Schaut man sich die Scheidungsstatistiken an, dann muss man realistisch bleiben: Wenn ungefähr die Hälfte aller Ehen geschieden werden (zu 80% von den Frauen initiiert).
In Deutschland wurden 2017 etwa 50% der Scheidungen von Frauen und etwa 40% von Männern initiiert. Deiner Eindimensionalen Auffassung zu urteilen, möchtest du aber auch nichts anderes hören.
Ubd woran liegt das? Das passiert nur weil den Ehefrauen irgendwann auffaellt dass der Typ den sie geheiratet haben doch nicht wie der Maerchenprinz aus den Geschichten ist.
Eigentlich liegt es daran, dass die Zahl der Ehescheidungen seit Beginn des 20. Jahrhunderts, infolge der zunehmenden Liberalisierung des Scheidungsrechts, erheblich zugenommen hat.
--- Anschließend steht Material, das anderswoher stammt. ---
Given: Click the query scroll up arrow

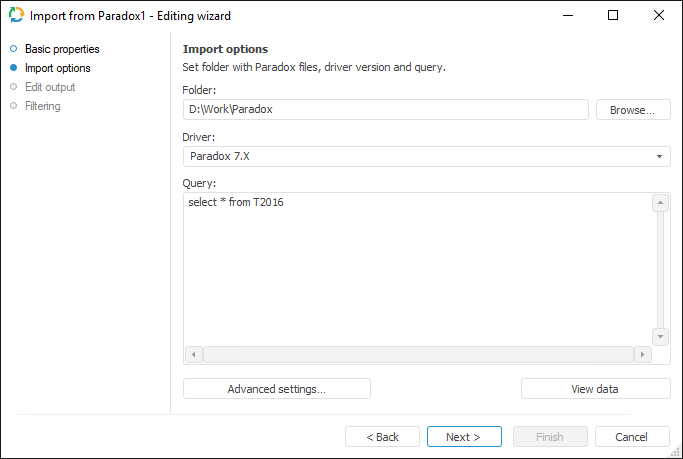Looking at the screenshot, I should click(x=660, y=203).
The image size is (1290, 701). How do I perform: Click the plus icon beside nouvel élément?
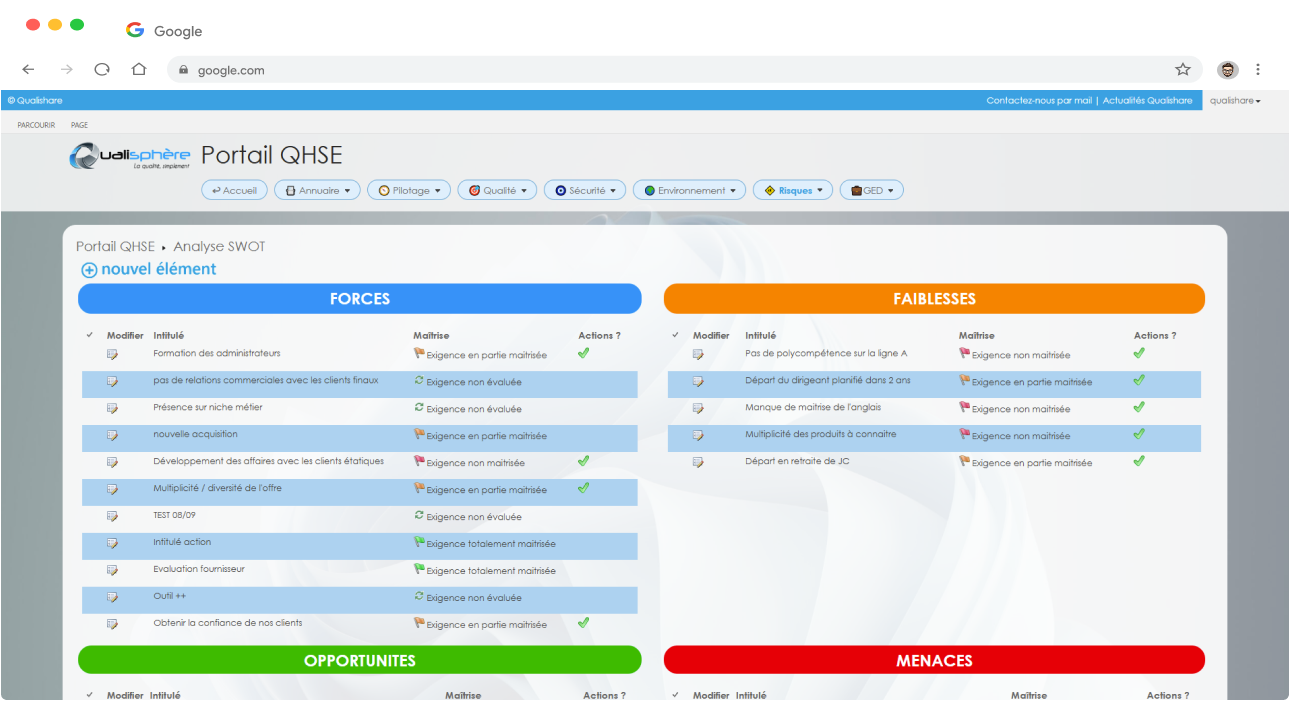pyautogui.click(x=89, y=270)

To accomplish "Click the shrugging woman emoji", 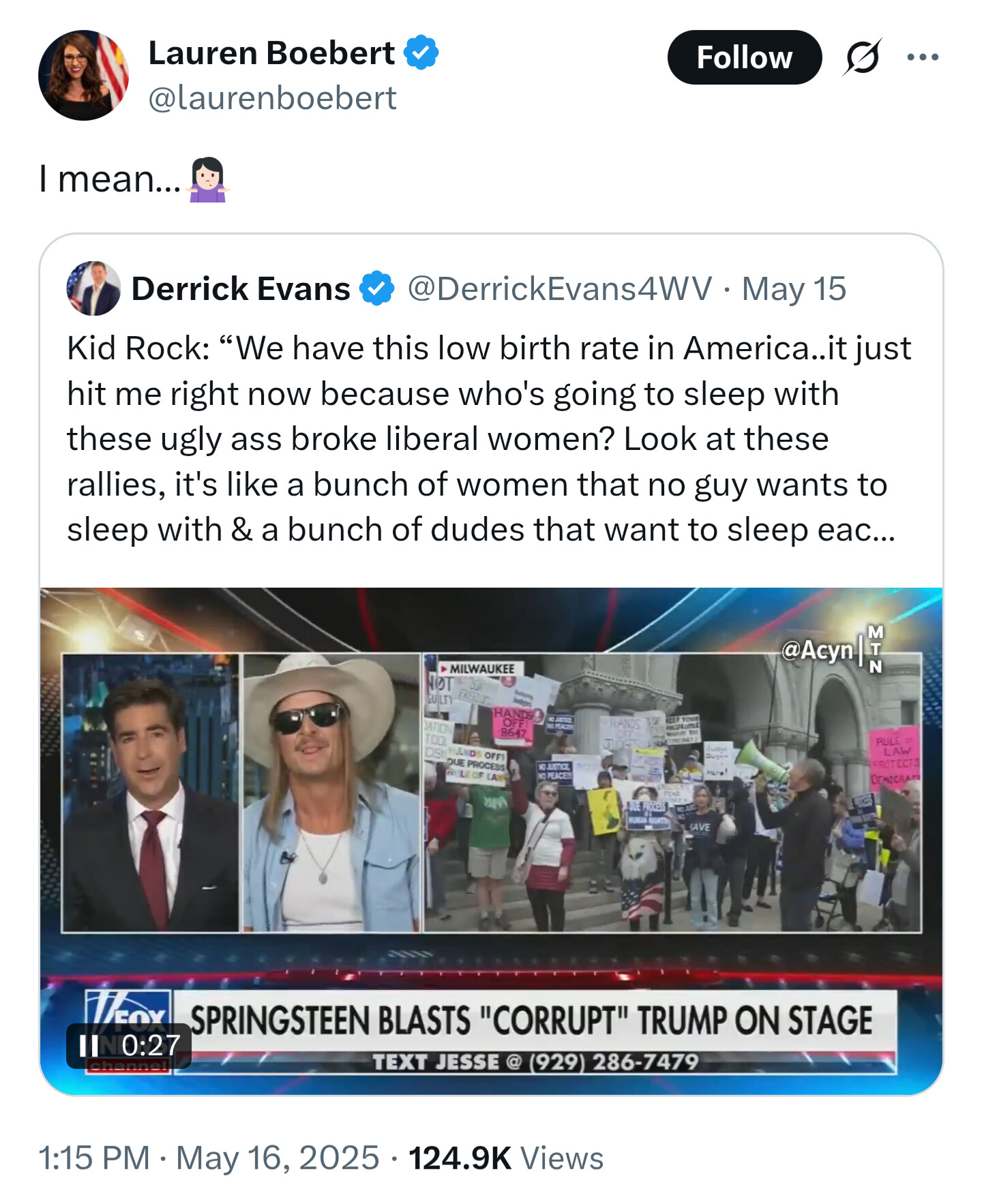I will point(208,179).
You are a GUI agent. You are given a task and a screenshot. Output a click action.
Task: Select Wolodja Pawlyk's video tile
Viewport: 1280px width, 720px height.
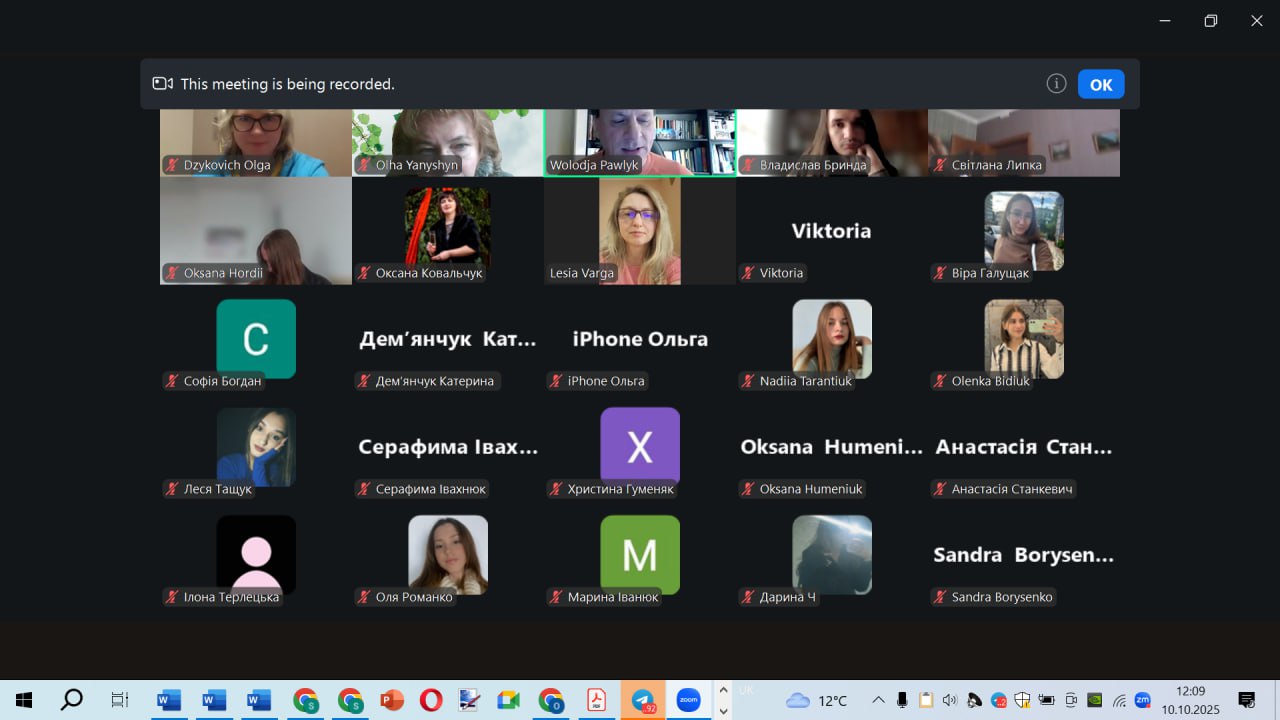pos(640,140)
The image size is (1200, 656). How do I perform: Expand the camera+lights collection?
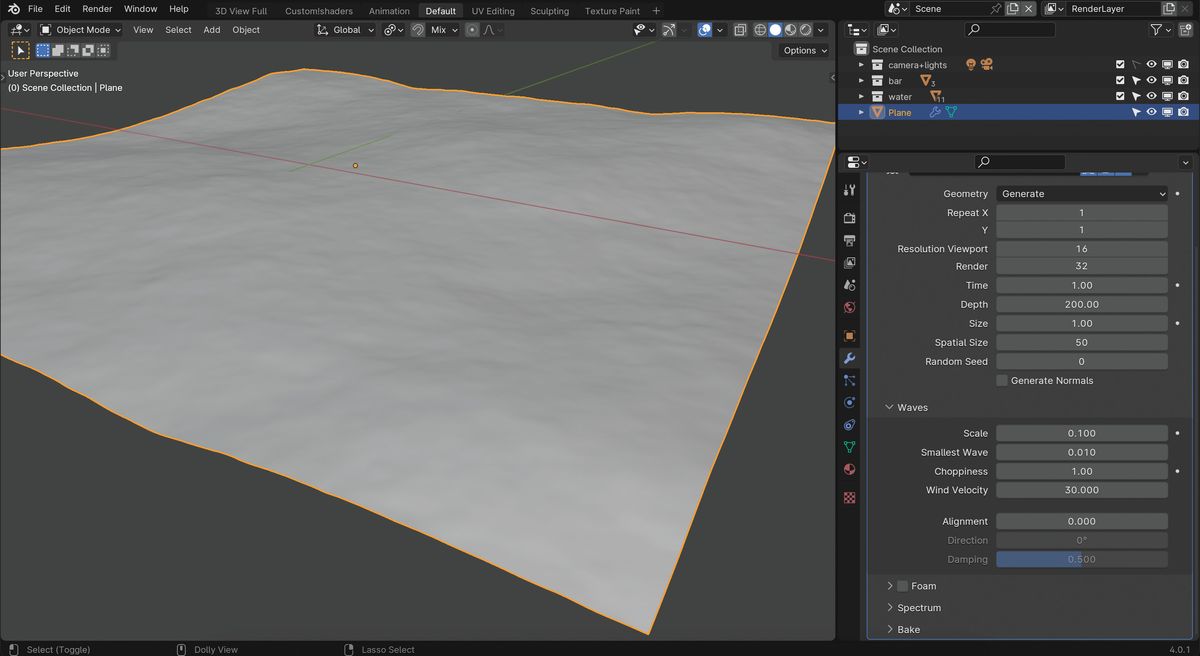pyautogui.click(x=861, y=64)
Frau hat heutzutage mehr Möglichkeiten und überhaupt die Möglichkeit, sich scheiden zu lassen und weniger, weil den Ehefrauen irgendwann aus heiterem Himmel aufgefallen ist, dass es doch nicht der Märchenprinz ist und sich aufgrund dessen scheiden lassen wollen. Sollte es doch der Grund sein: Ehen enden manchmal und ob du's glaubst oder nicht, Menschen heiraten anschließend nochmal. :)
Damit verabschiedet sich meine Bambusleitung wieder. Internetz läuft.